MCP Server Configuration
Configure Model Context Protocol (MCP) servers to extend Gemini CLI with additional capabilities.
What is MCP?
Model Context Protocol (MCP) is a standardized way to connect AI models with external tools and data sources. MCP servers provide Gemini CLI with access to:
- • File system operations
- • Database connections
- • Web APIs and services
- • Development tools and environments
- • Custom business logic
Configuration File Location and Format
Gemini CLI reads its configuration from a JSON file. The default paths by operating system are:
# macOS and Linux
~/.config/gemini-cli/config.json
# Windows
%APPDATA%\gemini-cli\config.json
You can override the path by setting the GEMINI_CLI_CONFIG environment variable to an absolute file path.

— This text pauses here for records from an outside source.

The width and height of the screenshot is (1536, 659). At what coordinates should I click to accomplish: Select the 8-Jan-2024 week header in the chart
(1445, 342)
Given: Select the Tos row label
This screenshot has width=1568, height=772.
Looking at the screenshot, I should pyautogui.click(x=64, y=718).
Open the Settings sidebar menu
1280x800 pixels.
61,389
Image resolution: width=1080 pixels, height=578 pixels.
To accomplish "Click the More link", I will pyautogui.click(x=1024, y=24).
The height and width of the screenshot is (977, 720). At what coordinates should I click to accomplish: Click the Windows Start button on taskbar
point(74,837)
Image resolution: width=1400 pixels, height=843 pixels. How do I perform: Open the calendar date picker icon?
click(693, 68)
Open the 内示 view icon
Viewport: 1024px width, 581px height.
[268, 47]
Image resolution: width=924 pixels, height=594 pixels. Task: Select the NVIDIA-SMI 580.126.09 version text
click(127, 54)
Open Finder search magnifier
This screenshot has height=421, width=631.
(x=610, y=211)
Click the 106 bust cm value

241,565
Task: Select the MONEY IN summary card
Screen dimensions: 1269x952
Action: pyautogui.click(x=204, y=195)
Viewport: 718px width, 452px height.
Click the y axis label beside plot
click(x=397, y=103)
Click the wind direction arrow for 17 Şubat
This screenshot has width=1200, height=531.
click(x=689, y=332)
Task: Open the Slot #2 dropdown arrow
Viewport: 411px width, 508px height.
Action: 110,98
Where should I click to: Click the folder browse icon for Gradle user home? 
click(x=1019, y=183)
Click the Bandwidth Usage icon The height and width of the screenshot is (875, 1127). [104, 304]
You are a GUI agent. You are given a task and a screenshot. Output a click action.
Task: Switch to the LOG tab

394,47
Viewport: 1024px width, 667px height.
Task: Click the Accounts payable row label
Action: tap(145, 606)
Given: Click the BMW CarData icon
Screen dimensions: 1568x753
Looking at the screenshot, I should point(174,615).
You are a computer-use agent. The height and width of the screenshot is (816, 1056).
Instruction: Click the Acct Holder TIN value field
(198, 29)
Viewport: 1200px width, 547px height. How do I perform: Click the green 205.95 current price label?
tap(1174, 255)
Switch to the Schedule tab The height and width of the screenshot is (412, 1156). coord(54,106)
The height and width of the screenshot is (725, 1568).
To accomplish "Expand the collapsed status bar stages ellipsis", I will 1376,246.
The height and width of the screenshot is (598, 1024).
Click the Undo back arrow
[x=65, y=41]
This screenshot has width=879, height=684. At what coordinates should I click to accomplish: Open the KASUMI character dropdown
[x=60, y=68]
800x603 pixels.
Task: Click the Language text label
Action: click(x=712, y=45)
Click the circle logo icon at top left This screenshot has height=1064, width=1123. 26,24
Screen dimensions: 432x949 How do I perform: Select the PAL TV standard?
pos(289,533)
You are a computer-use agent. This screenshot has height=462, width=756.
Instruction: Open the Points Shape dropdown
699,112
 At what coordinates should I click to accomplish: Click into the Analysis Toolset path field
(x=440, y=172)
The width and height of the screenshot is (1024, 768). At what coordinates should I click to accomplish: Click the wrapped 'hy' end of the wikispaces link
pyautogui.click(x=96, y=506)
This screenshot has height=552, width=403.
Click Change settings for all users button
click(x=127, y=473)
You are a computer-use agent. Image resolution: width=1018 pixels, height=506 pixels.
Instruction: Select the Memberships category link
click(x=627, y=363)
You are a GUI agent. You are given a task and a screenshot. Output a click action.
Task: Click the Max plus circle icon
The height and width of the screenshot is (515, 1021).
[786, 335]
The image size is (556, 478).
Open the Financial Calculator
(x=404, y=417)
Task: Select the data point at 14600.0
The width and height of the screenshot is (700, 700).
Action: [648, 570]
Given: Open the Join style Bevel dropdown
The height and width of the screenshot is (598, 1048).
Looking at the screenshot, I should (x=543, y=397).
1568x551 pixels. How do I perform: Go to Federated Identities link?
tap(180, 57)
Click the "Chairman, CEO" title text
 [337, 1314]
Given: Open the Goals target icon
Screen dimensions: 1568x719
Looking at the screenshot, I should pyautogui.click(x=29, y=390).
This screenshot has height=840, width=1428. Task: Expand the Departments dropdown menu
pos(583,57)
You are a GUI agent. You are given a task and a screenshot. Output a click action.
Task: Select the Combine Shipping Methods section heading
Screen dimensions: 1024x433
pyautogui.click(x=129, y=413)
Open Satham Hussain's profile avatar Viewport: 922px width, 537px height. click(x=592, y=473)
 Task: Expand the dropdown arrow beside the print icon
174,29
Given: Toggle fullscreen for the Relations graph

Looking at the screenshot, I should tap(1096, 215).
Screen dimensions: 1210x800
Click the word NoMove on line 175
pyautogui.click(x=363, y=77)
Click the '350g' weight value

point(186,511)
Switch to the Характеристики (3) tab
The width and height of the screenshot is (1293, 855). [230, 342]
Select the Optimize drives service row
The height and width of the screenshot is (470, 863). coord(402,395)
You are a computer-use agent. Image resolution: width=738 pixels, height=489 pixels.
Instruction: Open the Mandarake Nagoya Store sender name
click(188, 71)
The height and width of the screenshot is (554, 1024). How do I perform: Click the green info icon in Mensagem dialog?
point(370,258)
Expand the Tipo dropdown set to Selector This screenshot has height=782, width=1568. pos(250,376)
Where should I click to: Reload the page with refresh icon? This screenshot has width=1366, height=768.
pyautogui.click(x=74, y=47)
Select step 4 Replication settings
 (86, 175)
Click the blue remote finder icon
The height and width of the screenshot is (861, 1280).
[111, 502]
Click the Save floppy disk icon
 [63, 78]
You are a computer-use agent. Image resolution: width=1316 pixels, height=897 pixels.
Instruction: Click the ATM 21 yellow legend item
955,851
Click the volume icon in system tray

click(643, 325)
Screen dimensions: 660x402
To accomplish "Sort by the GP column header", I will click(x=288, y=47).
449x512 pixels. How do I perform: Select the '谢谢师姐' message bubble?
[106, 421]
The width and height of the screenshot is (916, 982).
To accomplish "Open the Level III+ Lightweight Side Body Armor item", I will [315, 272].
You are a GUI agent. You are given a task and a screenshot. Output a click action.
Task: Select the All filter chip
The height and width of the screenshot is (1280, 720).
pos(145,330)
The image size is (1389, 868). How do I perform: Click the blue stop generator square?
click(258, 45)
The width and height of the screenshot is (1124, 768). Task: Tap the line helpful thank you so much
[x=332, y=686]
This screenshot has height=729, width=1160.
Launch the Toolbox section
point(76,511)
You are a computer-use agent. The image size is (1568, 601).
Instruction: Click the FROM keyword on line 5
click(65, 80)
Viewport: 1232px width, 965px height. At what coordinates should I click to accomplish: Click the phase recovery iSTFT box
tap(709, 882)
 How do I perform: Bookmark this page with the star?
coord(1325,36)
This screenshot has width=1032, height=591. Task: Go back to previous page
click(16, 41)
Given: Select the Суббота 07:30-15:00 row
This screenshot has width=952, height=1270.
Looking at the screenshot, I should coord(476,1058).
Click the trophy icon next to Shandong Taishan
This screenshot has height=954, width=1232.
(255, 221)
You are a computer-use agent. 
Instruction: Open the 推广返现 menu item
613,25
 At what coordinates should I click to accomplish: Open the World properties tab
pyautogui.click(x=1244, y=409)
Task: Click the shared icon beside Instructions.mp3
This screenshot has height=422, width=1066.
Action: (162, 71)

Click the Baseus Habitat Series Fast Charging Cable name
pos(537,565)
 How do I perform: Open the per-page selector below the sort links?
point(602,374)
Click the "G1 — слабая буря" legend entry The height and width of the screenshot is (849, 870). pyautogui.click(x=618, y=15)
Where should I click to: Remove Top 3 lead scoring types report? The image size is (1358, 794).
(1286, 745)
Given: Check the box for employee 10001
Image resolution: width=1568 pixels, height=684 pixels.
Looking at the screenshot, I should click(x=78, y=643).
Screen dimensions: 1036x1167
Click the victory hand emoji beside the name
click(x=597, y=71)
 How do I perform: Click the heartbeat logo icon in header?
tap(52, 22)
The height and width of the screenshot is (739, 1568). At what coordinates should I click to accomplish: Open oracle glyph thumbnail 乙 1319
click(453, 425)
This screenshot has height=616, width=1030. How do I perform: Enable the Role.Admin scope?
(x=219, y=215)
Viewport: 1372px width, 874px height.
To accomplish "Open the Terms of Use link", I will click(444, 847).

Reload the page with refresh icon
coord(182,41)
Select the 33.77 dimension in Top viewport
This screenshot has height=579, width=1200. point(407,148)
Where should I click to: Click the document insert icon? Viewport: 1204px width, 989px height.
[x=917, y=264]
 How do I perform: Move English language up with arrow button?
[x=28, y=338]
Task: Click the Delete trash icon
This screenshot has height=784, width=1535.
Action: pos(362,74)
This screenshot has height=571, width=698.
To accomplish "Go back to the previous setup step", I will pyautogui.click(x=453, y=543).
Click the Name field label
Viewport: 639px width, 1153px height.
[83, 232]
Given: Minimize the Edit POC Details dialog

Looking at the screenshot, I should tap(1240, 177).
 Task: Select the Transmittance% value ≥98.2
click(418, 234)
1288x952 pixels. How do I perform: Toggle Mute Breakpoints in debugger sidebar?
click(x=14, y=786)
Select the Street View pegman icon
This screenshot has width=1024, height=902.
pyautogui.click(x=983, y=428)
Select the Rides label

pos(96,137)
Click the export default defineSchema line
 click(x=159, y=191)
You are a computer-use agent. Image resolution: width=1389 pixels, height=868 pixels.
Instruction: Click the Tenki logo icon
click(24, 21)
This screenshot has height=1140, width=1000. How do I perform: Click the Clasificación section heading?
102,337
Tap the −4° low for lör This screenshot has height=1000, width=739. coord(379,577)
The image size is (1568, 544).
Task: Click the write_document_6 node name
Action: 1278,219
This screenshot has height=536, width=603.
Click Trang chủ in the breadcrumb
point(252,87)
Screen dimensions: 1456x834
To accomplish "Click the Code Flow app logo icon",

This is useful for managing multiple profiles — for example, a personal config and a work config — or for switching between project-specific configurations in your shell setup.
The file must be valid JSON. A missing or malformed file causes Gemini CLI to fall back to defaults and print a warning. Create the directory first if it does not exist:
mkdir -p ~/.config/gemini-cli && touch ~/.config/gemini-cli/config.json
Configuration Fields Explained
Every field in config.json is optional except for apiKey (unless you authenticate via the CLI). Here is a reference for all fields relevant to MCP:
apiKey
Your Gemini API key. Alternatively, set the GEMINI_API_KEY environment variable to avoid storing the key in a file. The environment variable takes precedence.
mcpServers
An object where each key is a human-readable server name and each value is a server definition object. Server names appear in tool call logs so choose descriptive names like filesystem,postgres, or github.
mcpServers[name].command
The executable to run. Examples: npx,node,python3, or an absolute path to a binary. The command is resolved relative to the user's PATH.
mcpServers[name].args
An array of string arguments passed to the command. For npm-based servers the first argument is typically the package name (e.g., @modelcontextprotocol/server-filesystem), followed by any server-specific options.
mcpServers[name].env
An object of additional environment variables to inject into the server process. Use"VAR": "${SHELL_VAR}" syntax to reference variables already set in your shell, or hardcode values for non-sensitive configuration. Never hardcode secrets here; use references to shell environment variables instead.
mcpServers[name].cwd
The working directory in which the server process is started. Defaults to the user's home directory. Set this to a project root if the server relies on relative paths to find project files.
Basic Configuration
Configure MCP servers in your Gemini CLI configuration file:
# ~/.config/gemini-cli/config.json
{ "apiKey": "your-api-key", "mcpServers": { "filesystem": { "command": "npx", "args": ["@modelcontextprotocol/server-filesystem", "/path/to/directory"] } } }
Multi-Server Configuration Examples
A production setup typically connects several MCP servers at once: one for file access, one for database queries, one for version control operations, and so on. All servers listed inmcpServers are started when Gemini CLI launches and are available as tools for the entire session.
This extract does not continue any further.